● Extract
⁂

What is Pro Touring?

What is Pro Touring?

Pro Touring. Many have tried to define it, and I’m sure many will continue to do so…whether you are new to the genre of car building or a grizzled veteran. Follow me down the rabbit hole and let’s see if we can make a dent. One of the first places many go to answer such questions is, of course, Google. Wikipedia is one of the first results to pop up, which states:

Credit for coining the term ‘Pro-Touring’ itself to define the emerging genre is widely attributed to Mark Stielow, GM Program Engineering Manager, and Car Craft magazine’s Tech Editor Jeff Smith, who was heading up Chevy High Performance magazine at the time. Mark Stielow can also take credit for helping grow the new concept through his own projects such as the white 1969 Chevrolet Camaro known as Tri-Tip that competed in the One Lap of America in 1993. The Camaro was widely covered and created a surge in interest, and once the term was put in print, it stuck.[2] Since that time, Stielow has built a number of trailblazing Chevrolet Camaros with names like “The Mule,” “Red Devil” and “Mayhem,” many of which have graced the covers of some of the industry’s most beloved publications, including Hot Rod magazine, Car Craft magazine, and Popular Hot Rodding magazine, further fueling the pro-touring trend.

⁂

● Recorded information
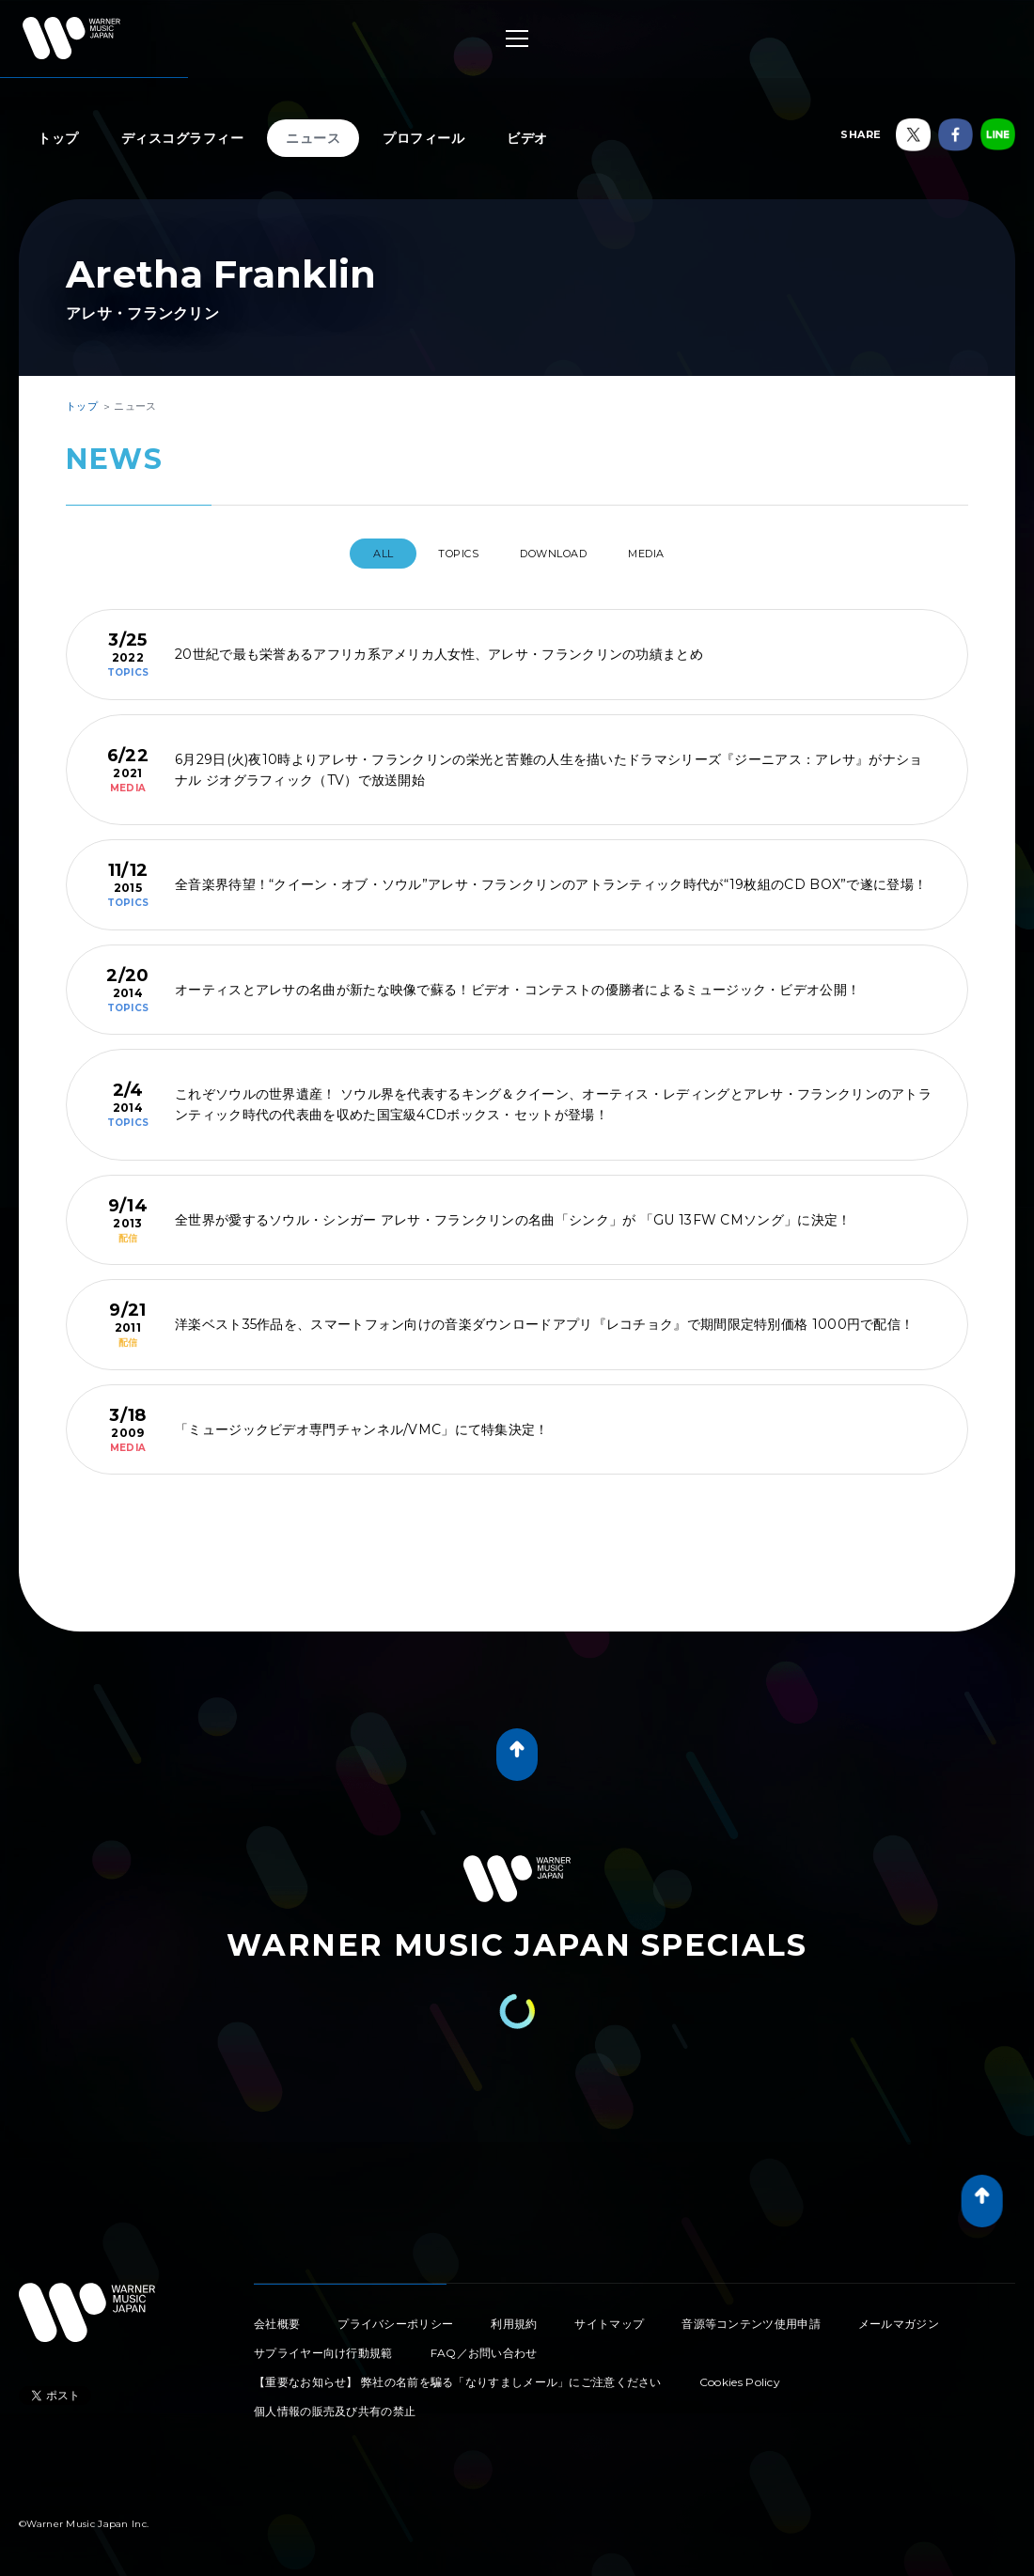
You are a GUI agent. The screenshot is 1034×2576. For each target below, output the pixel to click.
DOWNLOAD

⁂

● Written problem
Continue the article on Pro Touring, starting directly after its final sentence.

● Response for this exercise
I guess I shouldn’t be surprised that legendary automotive scribe Jeff Smith was involved in coining the term. Never the less, it was it was a bit of a thrill to see Jeff’s name on Wikipedia. Not only did I grow up reading Jeff’s stories in Hot Rod and Car Craft, but I’m honored to call Jeff a colleague. For those who didn’t know, Jeff is still active in the Pro Touring scene as a long-time consultant to the Street Machine Nationals – helping to organize the multiple autocross courses and the stop box – dating back to his time at Car Craft.

The other usual suspect mentioned in the Wikipedia article should be familiar to any fans of Pro Touring. Even if you are not familiar with the car that started the craze, Mark Stielow went on to build many unbelievable first-gen Camaros while also playing a pivotal role in his day job to build the fastest factory Camaro to date.

After reading this article, I decided to email Jeff to see if he could shed some light on the etymology of “Pro Touring.” It’s rare that you have such accessibility to the person that created a term like this and thankfully he was able to go into full detail on how the term was coined:

Mark and I were together during a portion of Hot Rod’s Power Tour. I had just recently left Hot Rod and taken over as editor of Chevy High Performance in 1998. Mark and I were discussing the idea of his style of car that combined high performance with the concept that the car could be driven anywhere over long distances – doing exactly what he was doing with his Camaro. I was already a true believer, having done handling stories when I was tech editor at Car Craft in the early 1980s.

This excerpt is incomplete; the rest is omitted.